**Task goal**
The lines from the start of the data up to and including the one with "Given: Open the chat support bubble" should be returned exactly, and nothing else.

**Exercise inputs**
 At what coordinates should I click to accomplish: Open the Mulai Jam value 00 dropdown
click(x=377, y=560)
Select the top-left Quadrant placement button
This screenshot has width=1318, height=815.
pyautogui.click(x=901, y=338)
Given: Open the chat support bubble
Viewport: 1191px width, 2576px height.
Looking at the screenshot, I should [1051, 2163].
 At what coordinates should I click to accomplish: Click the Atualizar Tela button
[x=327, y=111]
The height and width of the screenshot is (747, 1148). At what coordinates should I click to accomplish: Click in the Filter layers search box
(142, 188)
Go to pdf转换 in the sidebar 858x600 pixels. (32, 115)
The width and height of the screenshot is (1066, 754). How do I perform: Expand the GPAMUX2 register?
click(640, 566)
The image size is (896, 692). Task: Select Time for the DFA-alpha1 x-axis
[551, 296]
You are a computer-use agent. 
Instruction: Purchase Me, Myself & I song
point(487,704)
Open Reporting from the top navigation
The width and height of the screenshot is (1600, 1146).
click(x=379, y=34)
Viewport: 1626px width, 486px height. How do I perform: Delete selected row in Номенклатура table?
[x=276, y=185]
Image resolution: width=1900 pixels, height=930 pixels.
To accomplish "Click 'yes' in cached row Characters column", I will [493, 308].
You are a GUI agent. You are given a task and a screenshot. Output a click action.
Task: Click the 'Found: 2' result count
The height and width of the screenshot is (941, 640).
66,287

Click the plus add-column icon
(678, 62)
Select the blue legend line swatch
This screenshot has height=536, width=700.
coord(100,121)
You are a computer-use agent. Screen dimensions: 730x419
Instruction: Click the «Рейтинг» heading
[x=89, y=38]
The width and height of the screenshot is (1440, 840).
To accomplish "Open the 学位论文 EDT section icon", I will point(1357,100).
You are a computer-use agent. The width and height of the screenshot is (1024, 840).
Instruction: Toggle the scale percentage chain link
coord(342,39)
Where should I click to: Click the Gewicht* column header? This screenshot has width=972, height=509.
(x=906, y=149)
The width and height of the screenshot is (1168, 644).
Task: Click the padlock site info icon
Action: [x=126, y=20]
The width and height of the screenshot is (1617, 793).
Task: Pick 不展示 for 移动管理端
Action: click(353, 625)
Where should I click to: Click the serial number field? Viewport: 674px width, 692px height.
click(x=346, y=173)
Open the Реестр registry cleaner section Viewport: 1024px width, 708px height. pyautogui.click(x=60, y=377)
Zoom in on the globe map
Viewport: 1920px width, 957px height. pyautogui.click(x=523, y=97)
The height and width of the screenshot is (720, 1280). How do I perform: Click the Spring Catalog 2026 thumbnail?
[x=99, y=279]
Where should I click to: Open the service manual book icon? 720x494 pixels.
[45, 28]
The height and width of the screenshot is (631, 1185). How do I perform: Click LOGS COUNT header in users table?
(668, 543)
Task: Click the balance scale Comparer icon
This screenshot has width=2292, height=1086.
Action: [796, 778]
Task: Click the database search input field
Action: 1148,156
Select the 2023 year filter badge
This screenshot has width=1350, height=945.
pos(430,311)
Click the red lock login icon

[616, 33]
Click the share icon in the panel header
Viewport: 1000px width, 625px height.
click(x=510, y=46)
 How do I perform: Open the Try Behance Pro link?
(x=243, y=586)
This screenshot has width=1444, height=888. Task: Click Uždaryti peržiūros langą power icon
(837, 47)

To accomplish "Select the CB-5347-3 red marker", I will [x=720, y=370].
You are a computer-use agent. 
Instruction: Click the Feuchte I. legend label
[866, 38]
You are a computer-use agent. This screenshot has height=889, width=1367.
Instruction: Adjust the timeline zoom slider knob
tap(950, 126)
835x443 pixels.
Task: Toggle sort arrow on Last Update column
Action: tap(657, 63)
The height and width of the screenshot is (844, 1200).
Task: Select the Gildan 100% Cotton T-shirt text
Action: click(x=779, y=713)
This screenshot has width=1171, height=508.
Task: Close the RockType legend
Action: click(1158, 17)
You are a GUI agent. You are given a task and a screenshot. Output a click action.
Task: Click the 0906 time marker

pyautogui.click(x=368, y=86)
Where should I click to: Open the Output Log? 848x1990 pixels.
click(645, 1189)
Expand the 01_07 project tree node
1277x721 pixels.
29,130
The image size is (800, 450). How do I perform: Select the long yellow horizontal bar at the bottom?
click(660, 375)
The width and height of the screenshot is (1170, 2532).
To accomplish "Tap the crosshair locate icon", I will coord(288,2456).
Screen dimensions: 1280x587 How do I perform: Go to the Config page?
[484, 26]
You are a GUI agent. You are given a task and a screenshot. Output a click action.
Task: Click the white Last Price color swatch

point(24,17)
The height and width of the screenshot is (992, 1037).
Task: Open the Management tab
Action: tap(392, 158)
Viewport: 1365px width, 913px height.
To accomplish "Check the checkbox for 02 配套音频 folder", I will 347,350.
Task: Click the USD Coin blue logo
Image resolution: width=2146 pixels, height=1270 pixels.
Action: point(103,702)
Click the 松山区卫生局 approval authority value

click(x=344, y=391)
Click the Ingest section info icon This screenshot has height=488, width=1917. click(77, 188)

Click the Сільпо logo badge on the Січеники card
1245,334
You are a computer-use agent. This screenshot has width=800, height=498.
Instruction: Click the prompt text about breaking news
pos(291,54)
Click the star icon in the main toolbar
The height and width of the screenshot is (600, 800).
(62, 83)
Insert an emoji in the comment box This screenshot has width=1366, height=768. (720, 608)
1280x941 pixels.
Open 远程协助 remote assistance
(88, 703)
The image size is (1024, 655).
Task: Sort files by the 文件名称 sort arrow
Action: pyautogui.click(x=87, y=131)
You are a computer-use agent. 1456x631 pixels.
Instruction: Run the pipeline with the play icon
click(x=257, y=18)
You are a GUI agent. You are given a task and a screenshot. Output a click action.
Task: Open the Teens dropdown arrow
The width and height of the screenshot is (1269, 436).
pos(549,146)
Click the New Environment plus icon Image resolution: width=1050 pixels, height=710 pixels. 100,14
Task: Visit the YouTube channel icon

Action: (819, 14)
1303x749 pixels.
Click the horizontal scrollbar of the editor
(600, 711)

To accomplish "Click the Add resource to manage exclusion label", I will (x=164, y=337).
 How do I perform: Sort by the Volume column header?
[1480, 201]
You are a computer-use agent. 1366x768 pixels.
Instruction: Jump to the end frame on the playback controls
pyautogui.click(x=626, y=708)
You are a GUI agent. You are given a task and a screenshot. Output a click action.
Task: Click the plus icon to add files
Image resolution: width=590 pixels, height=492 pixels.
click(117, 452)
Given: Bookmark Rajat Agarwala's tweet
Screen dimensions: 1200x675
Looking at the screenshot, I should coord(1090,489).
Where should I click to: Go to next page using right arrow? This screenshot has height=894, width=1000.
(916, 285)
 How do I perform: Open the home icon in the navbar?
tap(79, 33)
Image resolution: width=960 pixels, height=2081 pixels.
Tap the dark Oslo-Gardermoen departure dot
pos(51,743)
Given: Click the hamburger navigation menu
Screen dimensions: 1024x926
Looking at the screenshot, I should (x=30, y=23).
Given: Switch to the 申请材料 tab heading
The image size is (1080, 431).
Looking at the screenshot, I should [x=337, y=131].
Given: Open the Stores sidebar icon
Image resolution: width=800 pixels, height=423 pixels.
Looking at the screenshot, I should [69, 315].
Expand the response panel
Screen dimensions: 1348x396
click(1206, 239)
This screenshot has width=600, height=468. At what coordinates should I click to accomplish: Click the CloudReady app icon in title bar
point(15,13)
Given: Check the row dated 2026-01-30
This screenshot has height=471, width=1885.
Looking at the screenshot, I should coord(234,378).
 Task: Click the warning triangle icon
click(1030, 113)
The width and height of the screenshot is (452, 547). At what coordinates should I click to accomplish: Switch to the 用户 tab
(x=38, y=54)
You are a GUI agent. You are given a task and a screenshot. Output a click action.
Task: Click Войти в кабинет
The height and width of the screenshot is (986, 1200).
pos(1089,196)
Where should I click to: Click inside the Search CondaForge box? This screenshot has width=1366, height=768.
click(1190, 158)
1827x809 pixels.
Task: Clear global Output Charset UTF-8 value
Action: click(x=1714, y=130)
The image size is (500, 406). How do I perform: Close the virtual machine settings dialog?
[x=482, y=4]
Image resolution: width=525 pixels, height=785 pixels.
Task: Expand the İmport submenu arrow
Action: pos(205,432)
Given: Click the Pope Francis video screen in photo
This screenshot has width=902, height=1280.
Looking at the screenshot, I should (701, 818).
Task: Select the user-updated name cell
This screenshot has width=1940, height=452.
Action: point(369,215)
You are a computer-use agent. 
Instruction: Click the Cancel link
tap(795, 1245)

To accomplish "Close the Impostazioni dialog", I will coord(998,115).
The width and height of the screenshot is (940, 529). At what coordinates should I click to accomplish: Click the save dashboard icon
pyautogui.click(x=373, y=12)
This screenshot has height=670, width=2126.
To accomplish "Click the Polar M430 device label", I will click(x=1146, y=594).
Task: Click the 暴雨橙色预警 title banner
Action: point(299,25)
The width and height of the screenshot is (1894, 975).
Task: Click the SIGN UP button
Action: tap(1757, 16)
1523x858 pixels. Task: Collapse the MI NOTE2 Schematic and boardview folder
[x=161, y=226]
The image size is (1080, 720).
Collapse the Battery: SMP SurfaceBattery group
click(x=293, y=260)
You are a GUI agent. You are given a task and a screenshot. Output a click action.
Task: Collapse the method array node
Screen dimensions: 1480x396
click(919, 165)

**Reply**
 At what coordinates should I click to accomplish: Open the Mulai Jam value 00 dropdown
click(x=377, y=560)
Select the top-left Quadrant placement button
This screenshot has width=1318, height=815.
pyautogui.click(x=901, y=338)
Given: Open the chat support bubble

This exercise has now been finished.